> [Aim of the exercise]: Repeat precisely the span of lines below that opens with the line containing "You are a computer-use agent. Viewport: 806px" and closes with the line containing "Given: Select the Kubernetes wheel icon", both included.

───── Available records ─────

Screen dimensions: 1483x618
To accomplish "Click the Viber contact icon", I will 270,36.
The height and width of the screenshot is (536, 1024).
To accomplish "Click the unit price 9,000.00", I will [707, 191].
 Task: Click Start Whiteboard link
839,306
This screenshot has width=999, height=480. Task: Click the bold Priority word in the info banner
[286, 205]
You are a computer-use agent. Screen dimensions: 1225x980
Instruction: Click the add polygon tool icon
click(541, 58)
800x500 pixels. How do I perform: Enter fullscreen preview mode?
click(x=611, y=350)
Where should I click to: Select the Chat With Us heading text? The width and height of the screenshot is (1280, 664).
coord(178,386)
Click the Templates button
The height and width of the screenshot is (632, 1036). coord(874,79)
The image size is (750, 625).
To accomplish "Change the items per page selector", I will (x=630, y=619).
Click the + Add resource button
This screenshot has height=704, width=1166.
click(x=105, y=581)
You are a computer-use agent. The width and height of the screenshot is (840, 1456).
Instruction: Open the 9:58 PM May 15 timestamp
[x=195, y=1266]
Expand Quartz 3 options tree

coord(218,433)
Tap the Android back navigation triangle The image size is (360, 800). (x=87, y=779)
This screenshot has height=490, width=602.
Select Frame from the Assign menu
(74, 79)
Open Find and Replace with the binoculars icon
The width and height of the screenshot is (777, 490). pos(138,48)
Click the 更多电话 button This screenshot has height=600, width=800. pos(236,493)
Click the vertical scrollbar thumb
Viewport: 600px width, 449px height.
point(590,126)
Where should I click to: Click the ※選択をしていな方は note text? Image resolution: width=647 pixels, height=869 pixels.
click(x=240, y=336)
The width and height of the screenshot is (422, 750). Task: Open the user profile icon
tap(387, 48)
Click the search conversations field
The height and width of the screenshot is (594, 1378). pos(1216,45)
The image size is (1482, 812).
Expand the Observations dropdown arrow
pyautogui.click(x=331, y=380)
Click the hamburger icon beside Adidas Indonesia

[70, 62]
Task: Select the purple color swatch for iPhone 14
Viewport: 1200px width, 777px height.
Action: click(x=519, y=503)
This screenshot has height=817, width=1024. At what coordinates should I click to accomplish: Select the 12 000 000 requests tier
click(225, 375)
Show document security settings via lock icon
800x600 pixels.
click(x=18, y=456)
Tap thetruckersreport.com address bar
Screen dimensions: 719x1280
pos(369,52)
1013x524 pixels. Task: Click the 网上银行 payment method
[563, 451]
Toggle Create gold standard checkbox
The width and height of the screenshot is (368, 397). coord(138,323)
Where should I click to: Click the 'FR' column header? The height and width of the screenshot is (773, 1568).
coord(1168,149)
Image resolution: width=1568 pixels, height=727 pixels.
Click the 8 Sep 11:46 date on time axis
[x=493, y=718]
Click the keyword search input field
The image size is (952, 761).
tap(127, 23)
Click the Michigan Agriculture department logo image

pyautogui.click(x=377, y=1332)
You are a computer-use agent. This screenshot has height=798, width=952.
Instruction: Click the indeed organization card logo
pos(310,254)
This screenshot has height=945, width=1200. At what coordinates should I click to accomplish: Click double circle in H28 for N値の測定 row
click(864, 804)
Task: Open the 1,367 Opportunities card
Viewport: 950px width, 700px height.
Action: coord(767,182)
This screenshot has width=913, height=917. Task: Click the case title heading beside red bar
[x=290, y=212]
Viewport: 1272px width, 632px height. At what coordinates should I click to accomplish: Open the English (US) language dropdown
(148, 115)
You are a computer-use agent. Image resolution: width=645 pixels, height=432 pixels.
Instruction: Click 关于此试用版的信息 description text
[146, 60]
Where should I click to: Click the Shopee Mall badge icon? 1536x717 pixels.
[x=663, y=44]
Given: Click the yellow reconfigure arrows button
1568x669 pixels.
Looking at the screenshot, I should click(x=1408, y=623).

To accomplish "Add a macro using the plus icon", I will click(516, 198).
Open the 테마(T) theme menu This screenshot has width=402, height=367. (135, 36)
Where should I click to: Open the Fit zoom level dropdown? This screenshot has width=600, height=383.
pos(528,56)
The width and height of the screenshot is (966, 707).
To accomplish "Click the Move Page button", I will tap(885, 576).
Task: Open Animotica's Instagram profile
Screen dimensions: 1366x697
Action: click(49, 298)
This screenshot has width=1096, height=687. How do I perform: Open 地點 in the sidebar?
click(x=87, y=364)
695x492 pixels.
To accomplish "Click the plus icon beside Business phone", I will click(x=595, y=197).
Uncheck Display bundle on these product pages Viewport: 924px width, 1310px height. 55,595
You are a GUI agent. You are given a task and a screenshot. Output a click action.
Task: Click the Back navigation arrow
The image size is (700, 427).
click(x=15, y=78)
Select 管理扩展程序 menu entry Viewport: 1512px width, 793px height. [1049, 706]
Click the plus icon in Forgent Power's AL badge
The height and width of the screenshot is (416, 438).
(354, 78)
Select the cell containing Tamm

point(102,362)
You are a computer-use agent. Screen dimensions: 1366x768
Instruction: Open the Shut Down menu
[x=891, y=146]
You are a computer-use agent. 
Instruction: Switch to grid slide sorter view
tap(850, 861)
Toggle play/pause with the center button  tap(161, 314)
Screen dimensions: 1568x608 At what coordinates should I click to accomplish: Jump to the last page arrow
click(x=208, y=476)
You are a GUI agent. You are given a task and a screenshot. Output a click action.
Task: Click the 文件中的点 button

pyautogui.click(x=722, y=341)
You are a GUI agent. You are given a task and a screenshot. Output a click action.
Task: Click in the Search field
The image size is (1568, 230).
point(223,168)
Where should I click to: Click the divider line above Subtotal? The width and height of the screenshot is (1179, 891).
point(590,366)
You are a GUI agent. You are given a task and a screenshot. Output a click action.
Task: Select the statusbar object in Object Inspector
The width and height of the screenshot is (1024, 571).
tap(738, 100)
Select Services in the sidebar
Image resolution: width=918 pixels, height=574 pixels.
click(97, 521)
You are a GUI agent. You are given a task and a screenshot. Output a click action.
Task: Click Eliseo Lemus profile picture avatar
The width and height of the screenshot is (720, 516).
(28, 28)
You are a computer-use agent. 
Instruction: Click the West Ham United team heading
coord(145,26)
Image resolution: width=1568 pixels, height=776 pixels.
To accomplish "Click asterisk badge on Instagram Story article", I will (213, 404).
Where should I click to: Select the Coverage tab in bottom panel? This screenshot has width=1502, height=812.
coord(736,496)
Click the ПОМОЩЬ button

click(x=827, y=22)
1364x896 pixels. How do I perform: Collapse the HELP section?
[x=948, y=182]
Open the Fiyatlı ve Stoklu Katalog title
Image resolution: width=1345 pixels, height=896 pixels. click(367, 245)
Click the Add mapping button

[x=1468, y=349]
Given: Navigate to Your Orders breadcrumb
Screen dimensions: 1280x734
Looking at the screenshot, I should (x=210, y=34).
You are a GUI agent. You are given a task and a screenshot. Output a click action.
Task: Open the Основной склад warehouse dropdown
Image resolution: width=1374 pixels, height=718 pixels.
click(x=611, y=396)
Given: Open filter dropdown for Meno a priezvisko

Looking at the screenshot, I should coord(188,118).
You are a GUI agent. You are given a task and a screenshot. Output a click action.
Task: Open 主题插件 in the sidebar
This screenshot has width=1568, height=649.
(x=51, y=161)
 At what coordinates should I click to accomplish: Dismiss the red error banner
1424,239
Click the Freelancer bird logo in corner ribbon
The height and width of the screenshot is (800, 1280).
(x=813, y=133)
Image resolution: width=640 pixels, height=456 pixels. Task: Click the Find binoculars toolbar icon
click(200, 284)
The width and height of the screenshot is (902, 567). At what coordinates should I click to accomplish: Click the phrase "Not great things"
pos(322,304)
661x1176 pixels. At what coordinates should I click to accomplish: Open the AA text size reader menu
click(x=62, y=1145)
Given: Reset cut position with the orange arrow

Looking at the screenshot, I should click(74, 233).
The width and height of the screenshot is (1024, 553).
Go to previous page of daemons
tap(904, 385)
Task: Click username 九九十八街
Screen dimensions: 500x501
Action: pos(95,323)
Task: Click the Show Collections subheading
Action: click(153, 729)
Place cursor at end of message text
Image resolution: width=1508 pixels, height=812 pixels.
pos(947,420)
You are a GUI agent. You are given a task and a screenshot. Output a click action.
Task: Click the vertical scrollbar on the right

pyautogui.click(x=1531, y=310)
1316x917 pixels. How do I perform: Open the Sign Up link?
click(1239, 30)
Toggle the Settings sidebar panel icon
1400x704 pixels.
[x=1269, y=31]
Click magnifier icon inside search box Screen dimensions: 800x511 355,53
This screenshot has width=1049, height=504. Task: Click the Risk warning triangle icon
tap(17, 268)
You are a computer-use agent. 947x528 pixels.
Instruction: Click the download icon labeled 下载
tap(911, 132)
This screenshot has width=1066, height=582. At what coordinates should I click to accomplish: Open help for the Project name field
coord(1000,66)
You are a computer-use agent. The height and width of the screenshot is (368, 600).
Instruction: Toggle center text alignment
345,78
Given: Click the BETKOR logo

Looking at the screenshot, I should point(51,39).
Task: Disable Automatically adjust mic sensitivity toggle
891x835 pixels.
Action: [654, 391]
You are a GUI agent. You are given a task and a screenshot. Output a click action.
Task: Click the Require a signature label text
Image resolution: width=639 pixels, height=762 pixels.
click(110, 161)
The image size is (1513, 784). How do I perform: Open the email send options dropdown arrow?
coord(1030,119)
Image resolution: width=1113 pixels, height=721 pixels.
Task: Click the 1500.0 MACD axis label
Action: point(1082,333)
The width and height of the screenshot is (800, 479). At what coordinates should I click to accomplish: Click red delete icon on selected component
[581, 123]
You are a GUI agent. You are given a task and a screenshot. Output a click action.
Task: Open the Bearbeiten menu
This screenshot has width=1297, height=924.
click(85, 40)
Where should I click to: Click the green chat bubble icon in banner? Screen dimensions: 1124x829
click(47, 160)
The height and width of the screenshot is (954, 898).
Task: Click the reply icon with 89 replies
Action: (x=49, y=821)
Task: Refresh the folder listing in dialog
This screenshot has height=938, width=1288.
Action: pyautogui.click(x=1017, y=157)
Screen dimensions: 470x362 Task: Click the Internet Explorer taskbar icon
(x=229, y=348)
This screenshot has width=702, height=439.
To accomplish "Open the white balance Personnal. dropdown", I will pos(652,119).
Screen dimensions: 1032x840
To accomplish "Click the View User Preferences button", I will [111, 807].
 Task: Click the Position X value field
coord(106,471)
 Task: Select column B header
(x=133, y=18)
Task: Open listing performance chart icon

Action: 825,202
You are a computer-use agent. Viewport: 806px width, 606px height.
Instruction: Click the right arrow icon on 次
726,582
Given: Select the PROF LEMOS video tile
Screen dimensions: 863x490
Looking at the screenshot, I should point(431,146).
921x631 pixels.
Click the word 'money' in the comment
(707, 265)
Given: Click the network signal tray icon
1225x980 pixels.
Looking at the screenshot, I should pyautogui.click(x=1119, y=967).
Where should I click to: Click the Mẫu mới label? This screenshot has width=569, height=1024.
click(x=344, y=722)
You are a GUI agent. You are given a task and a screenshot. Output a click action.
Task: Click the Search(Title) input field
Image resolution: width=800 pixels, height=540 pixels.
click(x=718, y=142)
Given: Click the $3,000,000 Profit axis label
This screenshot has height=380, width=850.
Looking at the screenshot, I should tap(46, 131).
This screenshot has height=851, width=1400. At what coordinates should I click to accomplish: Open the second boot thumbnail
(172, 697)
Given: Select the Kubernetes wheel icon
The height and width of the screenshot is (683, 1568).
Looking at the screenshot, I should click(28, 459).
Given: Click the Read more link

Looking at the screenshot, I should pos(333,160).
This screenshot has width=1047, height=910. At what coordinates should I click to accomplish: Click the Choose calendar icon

─────

> [Result of the task]:
You are a computer-use agent. Viewport: 806px width, 606px height.
Instruction: Click the right arrow icon on 次
726,582
Given: Select the PROF LEMOS video tile
Screen dimensions: 863x490
Looking at the screenshot, I should point(431,146).
921x631 pixels.
Click the word 'money' in the comment
(707, 265)
Given: Click the network signal tray icon
1225x980 pixels.
Looking at the screenshot, I should pyautogui.click(x=1119, y=967).
Where should I click to: Click the Mẫu mới label? This screenshot has width=569, height=1024.
click(x=344, y=722)
You are a GUI agent. You are given a task and a screenshot. Output a click action.
Task: Click the Search(Title) input field
Image resolution: width=800 pixels, height=540 pixels.
click(x=718, y=142)
Given: Click the $3,000,000 Profit axis label
This screenshot has height=380, width=850.
Looking at the screenshot, I should tap(46, 131).
This screenshot has height=851, width=1400. At what coordinates should I click to accomplish: Open the second boot thumbnail
(172, 697)
Given: Select the Kubernetes wheel icon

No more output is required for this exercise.